I wont go down the age road, I did a test a few years back power feeding my fish and I had some 6" Peacocks in less then a year so I dont go down the age road. What I will tell you there is many factors that come into play with color and as a whole a 3" fish or 1/2 its full grown size should have some color starting to come in. I can tell you that I have 4 fish in my tank right now that are above 3" and still dont have much color and it is all do to temperament. The Maleri Island, The red shoulder, The Usisya and the Swallow tail are all over 3" long, yest these fish all either have rivals in the tank or are timid compared to the other fish in the tank. Yes I have a 3" Maylandi Sulferhead which is known to be timid just blooming.

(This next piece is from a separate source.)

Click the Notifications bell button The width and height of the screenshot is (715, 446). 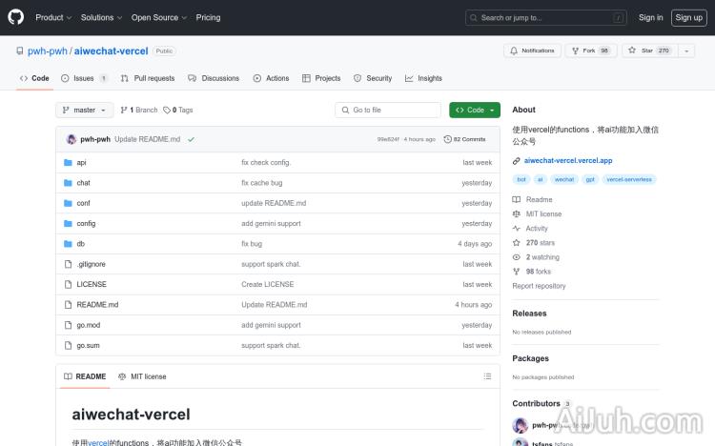[x=532, y=51]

So there are a lot of factors and no real science,age or size that can be put on it.


----------



## jclark2191 (Dec 5, 2014)

I can understand the tank rival issue. It's very clear to everyone who the "ruler" is in this ecosystem. Funny thing is, she's one of the smaller fish in there. Hahaha.

I suppose this forces me to ask if I have over-stocked my modest 55G tank. Is 14 Cichlids and 2 plecos too much to maintain healthy fish?


----------



## BDASTRK (Dec 12, 2014)

If your asking is that to many fish for them all to color up, the answer is no, not by any stretch, will it take a bit longer.............Sure thats always the risk, I have never had a full grown male not completely color up as a full grown adult. I would hope that you designed your system to handle the mechanical and bio load of housing that many fish in a 55 gallon though, as I would be more concerned about the fishes health based on water quality then anything else...............especially when they reach their full grown size.


----------



## Iggy Newcastle (May 15, 2012)

I wouldn't expect any color really out of the 'sunshine' Aulonocara, especially with fish like Auratus and Cyaneorhabdos in the tank. And if the Jewels turn out to be a male and female, expect them to pair up and take over much of the tank.

Research and preparation are vital before stocking cichlids, and Africans are no exception.


----------



## PhinFan1981 (Nov 15, 2014)

I agree with Iggy.The mix you have is anything but ideal. I wouldn't expect much color out of the majority of your fish. You have what I call (dealbreaker species in there) Fish that will mature and try to dominate your entire tank. The best is to decide what you want from your tank in the beginning. If you want a mix or species tank. In a mix you would shoot for all males. I would not suggest auratus in an all male mbuna tank. And definitely not the peacocks in all male mbuna tanks.If your not planning on starting over completely...I would remove the jewels and the auratus for starters and go from there.


----------